Then she goes to state that I have threatened her life and that her daughter has overheard me have conversation's with my boyfriend's sister stating how I am going to kick her ass. The psychologist then indicated to my boyfriend's ex that he didn't believe her because, he met me and I seemed very nice. The psychologist then asked my boyfriend how did he feel? My boyfriend replied that there was an incident in which she followed him to the car and the grandmother stated words to me and I took both of them to mediation which neither of them never showed up to. The ex was like the incident never happened and why should she go to mediation.
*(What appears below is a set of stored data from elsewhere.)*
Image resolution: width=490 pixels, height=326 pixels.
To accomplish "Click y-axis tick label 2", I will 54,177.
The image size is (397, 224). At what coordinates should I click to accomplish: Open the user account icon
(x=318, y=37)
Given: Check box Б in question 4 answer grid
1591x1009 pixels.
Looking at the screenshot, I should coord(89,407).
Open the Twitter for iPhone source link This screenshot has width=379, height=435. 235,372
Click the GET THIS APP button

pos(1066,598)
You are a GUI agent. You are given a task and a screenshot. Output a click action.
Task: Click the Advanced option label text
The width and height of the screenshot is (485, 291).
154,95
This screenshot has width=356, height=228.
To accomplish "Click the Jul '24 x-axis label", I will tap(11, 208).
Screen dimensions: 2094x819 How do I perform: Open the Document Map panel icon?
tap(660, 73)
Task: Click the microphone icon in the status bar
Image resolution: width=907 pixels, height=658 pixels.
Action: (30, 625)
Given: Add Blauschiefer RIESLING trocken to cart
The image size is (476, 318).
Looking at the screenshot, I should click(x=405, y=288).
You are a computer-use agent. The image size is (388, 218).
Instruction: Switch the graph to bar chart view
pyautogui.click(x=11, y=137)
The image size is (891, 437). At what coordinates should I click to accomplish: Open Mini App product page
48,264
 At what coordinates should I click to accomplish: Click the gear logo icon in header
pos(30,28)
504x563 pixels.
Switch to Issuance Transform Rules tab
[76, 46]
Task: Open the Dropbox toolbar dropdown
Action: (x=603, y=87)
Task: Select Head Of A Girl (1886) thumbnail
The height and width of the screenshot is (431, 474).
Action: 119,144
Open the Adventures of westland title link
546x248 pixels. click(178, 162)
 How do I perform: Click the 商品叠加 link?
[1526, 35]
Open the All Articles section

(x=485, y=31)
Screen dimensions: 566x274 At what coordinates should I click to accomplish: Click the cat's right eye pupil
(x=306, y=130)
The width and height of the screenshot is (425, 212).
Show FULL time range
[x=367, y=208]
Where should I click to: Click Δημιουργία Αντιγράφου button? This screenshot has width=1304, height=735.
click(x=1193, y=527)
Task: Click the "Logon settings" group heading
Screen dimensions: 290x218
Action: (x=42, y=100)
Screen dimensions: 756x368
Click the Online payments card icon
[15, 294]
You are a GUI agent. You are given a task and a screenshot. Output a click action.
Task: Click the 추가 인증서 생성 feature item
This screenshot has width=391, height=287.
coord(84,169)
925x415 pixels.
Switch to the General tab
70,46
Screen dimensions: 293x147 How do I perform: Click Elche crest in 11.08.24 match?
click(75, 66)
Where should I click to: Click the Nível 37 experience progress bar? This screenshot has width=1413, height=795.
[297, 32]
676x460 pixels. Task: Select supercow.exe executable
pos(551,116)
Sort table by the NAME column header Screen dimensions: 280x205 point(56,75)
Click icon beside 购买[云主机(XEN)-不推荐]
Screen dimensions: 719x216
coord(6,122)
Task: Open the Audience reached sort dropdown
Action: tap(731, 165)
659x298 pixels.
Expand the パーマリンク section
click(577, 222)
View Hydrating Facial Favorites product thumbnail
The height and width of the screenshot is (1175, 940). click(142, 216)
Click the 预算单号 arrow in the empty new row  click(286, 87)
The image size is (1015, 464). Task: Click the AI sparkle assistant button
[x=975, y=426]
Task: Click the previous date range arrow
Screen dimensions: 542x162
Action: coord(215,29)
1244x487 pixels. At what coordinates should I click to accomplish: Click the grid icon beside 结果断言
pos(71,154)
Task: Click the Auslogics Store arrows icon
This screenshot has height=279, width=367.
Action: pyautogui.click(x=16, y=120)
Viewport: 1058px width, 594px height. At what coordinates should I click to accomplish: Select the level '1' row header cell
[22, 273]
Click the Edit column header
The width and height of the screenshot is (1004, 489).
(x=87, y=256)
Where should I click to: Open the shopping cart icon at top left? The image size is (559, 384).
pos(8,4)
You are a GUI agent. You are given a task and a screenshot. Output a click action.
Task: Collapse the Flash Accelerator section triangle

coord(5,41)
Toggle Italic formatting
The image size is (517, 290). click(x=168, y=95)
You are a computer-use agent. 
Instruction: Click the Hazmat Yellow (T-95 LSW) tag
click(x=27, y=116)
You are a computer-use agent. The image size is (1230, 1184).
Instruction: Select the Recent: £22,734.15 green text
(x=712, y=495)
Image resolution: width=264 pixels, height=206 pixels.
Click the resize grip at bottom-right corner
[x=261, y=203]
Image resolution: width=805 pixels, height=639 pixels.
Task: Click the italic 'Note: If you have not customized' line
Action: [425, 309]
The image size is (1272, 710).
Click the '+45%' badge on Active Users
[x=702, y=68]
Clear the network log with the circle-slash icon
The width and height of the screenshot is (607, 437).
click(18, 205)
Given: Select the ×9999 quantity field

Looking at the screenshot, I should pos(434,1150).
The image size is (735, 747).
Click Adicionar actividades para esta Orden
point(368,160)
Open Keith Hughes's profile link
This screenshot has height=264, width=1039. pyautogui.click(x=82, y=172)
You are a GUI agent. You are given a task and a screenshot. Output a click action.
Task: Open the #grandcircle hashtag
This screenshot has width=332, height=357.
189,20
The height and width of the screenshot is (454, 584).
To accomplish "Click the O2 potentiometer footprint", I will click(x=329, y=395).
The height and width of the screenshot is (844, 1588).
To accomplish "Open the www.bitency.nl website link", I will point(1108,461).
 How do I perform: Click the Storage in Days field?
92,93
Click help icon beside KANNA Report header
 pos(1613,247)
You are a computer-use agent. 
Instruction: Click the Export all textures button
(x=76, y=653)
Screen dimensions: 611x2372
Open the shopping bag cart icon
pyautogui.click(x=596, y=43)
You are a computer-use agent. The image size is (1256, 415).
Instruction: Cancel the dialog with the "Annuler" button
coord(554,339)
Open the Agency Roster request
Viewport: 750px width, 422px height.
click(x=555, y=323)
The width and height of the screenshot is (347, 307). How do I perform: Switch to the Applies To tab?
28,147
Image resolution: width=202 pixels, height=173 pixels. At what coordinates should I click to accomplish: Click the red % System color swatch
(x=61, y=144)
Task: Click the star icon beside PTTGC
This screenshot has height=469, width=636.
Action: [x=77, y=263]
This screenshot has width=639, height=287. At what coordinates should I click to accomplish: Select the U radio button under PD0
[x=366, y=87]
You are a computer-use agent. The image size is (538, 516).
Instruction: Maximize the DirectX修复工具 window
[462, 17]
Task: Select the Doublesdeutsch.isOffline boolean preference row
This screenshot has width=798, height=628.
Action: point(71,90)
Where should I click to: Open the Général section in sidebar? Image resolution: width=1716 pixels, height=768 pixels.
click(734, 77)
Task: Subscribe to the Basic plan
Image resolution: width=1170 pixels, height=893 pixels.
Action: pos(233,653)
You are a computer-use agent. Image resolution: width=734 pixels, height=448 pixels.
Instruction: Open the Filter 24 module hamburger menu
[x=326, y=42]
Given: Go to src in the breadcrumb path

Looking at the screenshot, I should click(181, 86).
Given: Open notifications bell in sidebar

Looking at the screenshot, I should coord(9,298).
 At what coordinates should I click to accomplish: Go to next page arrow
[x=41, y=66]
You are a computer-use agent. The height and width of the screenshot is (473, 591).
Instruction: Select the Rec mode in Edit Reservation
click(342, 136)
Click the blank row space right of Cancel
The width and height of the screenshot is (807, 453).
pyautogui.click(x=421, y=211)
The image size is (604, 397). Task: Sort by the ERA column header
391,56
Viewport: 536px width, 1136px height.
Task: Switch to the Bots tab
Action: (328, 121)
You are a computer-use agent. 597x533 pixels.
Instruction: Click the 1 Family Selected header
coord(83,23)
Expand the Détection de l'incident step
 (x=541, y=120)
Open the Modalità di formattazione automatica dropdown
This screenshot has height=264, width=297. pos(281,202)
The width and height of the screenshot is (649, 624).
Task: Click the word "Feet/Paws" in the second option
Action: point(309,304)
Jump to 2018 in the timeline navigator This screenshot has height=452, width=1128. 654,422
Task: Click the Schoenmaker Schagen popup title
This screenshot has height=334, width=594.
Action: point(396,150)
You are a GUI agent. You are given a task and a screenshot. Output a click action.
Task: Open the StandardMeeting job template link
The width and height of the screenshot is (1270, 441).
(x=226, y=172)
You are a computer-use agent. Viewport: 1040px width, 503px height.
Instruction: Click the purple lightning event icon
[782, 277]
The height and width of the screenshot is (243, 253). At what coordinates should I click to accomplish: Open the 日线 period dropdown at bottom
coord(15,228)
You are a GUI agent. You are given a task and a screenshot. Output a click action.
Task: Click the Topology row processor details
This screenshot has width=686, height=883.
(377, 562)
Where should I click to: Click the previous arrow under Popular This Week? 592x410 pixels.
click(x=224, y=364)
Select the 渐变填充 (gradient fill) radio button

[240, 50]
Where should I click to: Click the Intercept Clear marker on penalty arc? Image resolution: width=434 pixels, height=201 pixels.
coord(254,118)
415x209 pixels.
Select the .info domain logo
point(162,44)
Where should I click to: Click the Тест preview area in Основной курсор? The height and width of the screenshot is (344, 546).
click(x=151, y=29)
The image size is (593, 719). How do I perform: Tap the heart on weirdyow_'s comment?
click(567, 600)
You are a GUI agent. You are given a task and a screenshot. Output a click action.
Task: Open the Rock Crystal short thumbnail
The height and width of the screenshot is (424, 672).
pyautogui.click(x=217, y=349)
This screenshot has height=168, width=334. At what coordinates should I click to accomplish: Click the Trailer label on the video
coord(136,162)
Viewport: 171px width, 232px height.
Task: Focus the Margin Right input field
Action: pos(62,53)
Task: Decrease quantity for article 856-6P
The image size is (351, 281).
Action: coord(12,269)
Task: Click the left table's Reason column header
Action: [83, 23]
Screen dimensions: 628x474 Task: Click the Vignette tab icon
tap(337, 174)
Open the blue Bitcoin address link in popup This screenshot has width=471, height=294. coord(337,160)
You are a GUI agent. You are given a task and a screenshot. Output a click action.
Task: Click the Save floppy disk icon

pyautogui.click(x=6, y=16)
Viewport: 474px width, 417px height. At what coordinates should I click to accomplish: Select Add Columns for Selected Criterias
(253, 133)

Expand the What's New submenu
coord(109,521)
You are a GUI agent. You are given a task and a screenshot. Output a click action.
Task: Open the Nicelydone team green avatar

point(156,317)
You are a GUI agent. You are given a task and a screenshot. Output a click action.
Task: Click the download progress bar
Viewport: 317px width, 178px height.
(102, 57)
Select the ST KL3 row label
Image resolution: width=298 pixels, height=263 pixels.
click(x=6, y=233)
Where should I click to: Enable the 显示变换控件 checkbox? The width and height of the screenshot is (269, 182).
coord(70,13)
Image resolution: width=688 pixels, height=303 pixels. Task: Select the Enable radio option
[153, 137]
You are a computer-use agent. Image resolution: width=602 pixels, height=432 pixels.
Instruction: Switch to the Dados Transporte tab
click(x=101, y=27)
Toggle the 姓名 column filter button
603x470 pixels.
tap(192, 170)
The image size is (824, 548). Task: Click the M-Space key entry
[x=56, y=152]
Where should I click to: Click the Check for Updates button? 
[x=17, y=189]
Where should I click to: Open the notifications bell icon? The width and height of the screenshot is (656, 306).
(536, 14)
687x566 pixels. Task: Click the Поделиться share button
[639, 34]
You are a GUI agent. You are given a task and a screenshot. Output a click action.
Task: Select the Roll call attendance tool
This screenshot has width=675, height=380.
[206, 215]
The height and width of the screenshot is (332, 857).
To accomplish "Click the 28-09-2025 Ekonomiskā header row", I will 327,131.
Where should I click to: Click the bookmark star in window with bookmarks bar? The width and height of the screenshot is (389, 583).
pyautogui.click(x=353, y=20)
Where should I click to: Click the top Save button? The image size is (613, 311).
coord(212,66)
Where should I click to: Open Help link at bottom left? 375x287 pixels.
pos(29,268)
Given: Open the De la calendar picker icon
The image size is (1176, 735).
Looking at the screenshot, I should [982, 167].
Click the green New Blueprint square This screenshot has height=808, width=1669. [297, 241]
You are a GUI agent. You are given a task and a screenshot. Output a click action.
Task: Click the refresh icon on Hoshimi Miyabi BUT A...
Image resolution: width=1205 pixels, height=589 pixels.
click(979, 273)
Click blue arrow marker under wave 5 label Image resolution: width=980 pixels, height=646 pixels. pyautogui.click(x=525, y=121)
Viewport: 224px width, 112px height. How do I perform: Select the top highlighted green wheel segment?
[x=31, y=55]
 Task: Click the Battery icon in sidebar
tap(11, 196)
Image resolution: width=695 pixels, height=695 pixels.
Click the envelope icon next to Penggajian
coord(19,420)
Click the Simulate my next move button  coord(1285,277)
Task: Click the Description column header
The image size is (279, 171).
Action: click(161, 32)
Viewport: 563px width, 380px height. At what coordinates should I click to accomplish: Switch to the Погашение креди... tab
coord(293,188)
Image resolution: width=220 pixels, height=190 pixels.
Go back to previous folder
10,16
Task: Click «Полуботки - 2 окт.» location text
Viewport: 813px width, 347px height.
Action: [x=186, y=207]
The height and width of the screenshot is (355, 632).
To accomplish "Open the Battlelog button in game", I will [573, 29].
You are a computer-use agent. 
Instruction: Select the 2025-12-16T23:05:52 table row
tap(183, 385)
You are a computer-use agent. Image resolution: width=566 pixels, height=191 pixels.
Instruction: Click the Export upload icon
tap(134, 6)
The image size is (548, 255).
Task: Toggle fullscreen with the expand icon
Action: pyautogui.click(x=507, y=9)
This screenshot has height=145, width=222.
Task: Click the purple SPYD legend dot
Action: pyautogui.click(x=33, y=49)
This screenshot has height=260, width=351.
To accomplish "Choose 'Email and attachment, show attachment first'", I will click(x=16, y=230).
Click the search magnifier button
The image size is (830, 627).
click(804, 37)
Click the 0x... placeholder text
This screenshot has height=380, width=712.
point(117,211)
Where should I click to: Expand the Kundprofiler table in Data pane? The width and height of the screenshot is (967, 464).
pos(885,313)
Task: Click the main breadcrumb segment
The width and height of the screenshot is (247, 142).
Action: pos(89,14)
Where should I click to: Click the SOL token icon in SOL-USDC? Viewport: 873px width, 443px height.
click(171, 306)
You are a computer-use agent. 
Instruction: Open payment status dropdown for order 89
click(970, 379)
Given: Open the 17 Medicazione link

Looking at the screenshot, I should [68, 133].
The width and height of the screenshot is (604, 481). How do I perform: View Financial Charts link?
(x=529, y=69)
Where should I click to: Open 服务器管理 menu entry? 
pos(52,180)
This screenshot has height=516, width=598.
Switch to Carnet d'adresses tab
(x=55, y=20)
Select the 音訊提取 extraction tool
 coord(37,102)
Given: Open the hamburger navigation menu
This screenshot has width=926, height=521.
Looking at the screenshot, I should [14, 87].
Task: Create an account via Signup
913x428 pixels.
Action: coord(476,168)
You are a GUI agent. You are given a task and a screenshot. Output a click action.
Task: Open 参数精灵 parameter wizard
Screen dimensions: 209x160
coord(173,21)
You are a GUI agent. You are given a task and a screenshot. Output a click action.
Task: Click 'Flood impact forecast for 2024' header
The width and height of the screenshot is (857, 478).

Then the session was over and that is when my boyfriend told the psychologist about what had happened outside in the waiting area. My boyfriend then asked the psychologist before they leave if his ex could please return the boots to him so, that they could be given to a less fortunate child. The ex then replied that she would donate them to her local precinct because, they take items. My boyfriend then insisted that he didn't feel comfortable that she would probably throw them away. The psychologist then stated return them to him or donate them but, if you throw them away it's on your conscious.
My boyfriend left.
I just feel tired of being mentioned as if me and my child were the one's being fought for custody and I relay this to my boyfriend but, he just feels that his ex digs herself deeper and deeper. I don't know I am just looking for people's perspective and advice.